*What to work on:*
Reproduce the stretch of the listing from the line that contains "Where should I click to: Add" through the end of the listing, swapping "Google Chrome" for "Mozilla Firefox" and leaving everything else unchanged.
── Material provided
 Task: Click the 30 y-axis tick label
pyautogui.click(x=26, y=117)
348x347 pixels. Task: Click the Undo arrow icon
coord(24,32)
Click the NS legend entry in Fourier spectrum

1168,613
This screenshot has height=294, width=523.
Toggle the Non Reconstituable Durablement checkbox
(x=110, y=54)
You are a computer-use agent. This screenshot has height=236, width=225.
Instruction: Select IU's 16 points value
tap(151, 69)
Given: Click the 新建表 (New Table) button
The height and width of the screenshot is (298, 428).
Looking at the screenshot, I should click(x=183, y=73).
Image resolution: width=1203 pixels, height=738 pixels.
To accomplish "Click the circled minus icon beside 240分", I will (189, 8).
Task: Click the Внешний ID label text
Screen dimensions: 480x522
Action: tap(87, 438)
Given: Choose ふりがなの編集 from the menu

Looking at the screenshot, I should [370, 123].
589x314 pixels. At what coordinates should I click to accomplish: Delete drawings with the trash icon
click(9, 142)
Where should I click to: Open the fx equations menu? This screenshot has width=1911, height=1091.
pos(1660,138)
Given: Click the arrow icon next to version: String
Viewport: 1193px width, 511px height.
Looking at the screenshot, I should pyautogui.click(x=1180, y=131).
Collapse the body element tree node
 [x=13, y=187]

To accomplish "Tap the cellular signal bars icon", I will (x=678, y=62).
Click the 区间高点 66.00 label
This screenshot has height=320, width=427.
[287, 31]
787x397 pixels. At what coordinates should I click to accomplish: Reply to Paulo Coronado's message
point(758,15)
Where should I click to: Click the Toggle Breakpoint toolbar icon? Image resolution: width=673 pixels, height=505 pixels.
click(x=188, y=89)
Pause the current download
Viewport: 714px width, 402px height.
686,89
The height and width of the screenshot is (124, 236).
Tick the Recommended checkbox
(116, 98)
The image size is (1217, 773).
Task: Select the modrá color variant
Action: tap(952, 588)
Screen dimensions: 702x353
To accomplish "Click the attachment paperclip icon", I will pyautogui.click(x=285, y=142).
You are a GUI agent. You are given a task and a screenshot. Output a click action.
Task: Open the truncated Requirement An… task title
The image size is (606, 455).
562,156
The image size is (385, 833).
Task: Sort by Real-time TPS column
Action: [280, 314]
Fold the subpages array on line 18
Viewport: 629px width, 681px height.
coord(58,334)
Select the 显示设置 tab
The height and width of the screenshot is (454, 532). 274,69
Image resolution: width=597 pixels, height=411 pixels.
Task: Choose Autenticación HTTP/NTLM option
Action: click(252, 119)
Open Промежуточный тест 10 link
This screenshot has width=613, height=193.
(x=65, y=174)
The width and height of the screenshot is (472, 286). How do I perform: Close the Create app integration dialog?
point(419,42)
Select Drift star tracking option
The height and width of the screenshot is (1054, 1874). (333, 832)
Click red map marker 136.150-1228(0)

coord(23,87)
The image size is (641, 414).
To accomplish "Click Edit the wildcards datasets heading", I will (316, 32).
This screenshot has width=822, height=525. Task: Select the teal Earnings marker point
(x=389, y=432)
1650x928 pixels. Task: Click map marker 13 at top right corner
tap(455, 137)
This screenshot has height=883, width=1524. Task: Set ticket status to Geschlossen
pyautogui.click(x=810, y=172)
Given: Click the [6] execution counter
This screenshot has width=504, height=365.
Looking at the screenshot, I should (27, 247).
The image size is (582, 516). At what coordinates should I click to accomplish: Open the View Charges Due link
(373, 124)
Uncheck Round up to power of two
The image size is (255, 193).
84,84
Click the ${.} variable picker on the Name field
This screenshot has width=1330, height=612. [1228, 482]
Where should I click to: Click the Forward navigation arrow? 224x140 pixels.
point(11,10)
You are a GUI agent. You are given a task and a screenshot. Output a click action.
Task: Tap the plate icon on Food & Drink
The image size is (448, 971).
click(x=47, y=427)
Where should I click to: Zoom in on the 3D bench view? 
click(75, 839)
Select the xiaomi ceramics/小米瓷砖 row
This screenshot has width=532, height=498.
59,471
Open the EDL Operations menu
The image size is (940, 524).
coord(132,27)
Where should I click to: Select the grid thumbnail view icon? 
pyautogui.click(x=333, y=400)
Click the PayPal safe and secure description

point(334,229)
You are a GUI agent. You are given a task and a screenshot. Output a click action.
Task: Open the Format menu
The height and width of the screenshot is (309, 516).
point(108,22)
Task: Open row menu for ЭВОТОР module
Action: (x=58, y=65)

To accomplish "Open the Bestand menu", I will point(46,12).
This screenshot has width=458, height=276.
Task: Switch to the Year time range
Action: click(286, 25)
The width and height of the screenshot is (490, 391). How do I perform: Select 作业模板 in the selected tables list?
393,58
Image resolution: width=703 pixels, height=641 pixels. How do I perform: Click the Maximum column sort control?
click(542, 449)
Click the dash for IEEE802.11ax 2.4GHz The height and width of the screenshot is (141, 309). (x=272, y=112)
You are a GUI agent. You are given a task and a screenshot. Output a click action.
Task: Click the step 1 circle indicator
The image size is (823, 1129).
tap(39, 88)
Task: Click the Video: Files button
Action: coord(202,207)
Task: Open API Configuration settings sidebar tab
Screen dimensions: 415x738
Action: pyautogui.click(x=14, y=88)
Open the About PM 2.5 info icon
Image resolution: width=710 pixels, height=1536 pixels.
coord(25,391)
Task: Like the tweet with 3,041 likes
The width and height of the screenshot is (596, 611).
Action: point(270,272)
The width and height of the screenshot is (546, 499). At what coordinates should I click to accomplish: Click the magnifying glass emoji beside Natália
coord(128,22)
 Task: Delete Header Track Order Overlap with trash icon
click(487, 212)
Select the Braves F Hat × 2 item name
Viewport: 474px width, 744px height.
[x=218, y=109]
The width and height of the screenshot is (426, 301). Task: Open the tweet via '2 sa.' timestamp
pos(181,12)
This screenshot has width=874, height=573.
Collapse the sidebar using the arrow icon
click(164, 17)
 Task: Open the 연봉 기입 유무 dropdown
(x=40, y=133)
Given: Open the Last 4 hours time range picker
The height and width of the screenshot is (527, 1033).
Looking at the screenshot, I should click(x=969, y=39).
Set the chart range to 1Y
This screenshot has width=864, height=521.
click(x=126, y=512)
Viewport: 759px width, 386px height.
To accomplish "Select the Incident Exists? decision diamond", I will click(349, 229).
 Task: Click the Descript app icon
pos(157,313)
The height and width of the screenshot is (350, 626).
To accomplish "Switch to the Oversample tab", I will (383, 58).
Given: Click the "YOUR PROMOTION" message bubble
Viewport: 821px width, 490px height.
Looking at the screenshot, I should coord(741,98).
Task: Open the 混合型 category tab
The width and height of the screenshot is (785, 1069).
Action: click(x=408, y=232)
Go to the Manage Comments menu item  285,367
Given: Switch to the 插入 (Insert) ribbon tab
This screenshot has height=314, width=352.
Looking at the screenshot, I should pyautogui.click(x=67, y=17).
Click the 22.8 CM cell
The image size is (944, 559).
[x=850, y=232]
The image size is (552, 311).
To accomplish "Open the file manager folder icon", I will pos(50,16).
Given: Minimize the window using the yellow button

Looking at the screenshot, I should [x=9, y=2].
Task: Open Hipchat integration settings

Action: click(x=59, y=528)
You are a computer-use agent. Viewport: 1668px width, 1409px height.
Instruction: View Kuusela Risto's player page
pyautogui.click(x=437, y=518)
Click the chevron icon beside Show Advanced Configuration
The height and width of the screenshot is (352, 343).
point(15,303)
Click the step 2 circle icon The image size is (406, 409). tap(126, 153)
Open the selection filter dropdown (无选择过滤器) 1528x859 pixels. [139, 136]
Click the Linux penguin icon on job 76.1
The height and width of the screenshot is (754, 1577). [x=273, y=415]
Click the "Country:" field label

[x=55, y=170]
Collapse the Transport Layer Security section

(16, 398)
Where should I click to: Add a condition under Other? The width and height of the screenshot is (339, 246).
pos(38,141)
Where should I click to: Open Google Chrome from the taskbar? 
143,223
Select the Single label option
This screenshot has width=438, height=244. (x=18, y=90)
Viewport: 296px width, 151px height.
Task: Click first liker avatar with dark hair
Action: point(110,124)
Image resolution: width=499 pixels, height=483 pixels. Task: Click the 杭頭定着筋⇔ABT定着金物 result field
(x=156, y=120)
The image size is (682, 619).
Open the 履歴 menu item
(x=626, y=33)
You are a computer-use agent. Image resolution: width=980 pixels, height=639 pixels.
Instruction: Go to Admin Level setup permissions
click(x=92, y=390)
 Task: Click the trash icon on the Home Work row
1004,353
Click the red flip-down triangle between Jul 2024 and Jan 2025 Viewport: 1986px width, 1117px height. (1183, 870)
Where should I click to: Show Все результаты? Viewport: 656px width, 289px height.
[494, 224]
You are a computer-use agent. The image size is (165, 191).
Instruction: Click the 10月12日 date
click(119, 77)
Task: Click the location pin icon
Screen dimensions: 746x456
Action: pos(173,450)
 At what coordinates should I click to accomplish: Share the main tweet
────
*Result of the task:*
Where should I click to: Add a condition under Other? The width and height of the screenshot is (339, 246).
pos(38,141)
Where should I click to: Open Mozilla Firefox from the taskbar? 
143,223
Select the Single label option
This screenshot has width=438, height=244. (x=18, y=90)
Viewport: 296px width, 151px height.
Task: Click first liker avatar with dark hair
Action: point(110,124)
Image resolution: width=499 pixels, height=483 pixels. Task: Click the 杭頭定着筋⇔ABT定着金物 result field
(x=156, y=120)
The image size is (682, 619).
Open the 履歴 menu item
(x=626, y=33)
You are a computer-use agent. Image resolution: width=980 pixels, height=639 pixels.
Instruction: Go to Admin Level setup permissions
click(x=92, y=390)
 Task: Click the trash icon on the Home Work row
1004,353
Click the red flip-down triangle between Jul 2024 and Jan 2025 Viewport: 1986px width, 1117px height. (1183, 870)
Where should I click to: Show Все результаты? Viewport: 656px width, 289px height.
[494, 224]
You are a computer-use agent. The image size is (165, 191).
Instruction: Click the 10月12日 date
click(119, 77)
Task: Click the location pin icon
Screen dimensions: 746x456
Action: pos(173,450)
 At what coordinates should I click to accomplish: Share the main tweet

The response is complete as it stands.